DSInternals PowerShell Module and Framework

The DSInternals project consists of these two parts:

  • The DSInternals Framework exposes several internal features of Active Directory and can be used from any .NET application. The codebase has already been integrated into several 3rd party commercial products that use it in scenarios like Active Directory disaster recovery, identity management, cross-forest migrations, and password strength auditing.
  • The DSInternals PowerShell Module provides easy-to-use cmdlets that are built on top of the Framework. The main features include offline ntds.dit file manipulation and querying domain controllers through the Directory Replication Service (DRS) Remote Protocol.

DSInternals PowerShell

Changelog v3.3

Notable Changes

  • Scripts generated by the New-ADDBRestoreFromMediaScript cmdlet now fix SYSVOL references in the DFS-R subscription object if it is restored to a different path.
  • Commonly thrown exceptions now contain more explanatory messages.
  • The .NET Framework 4.5.1 requirement is now enforced.

See the Changelog for a more detailed list of new features.

PowerShell Module

Standalone module for offline installation and for legacy PowerShell versions is attached.

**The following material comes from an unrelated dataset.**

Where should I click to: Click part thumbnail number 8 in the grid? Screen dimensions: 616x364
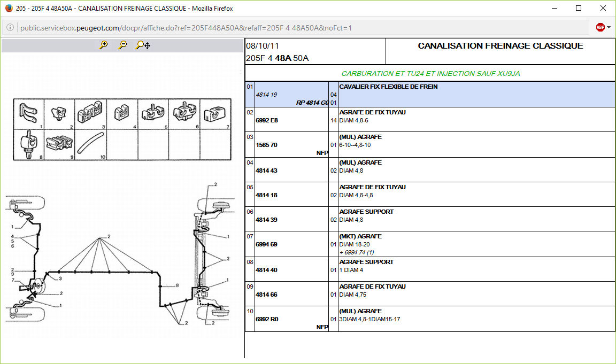28,144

See the
Installation Notes before proceeding.

PowerShell Gallery

For convenience, the DSInternals PowerShell module is also available on Microsoft’s PowerShell Gallery.


Option 1 – Online (PowerShell 5+)

Since PowerShell 5, you can install the DSInternals module directly from the official PowerShell Gallery by running this command:

Install-Module DSInternals

Option 2 – Offline (Windows PowerShell 3+)

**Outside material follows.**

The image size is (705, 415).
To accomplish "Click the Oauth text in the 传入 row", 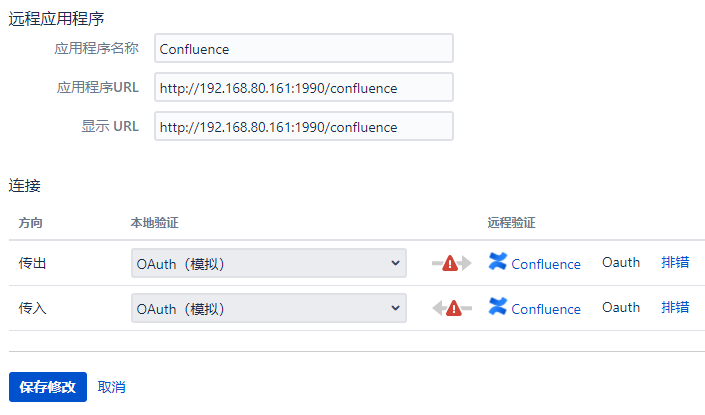I will click(x=621, y=308).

  1. Download the current release from GitHub.
  2. “Unblock” the ZIP file, using either the Properties dialog or the Unblock-File cmdlet. If you fail to do so, all the extracted DLLs will inherit this attribute and PowerShell will refuse to load them.
  3. Extract the ZIP file to a temporary location.
  4. Copy the DSInternals directory to your PowerShell modules directory, e.g. C:\Windows\system32\WindowsPowerShell\v1.0\Modules\DSInternals or C:\Users\John\Documents\WindowsPowerShell\Modules\DSInternals.
  5. Launch Windows PowerShell.
  6. (Optional) If you copied the module to a different directory than advised in step 4, you have to manually import it using the Import-Module .\DSInternals\DSInternals.psd1 command.
  7. Start using the module and don’t be evil.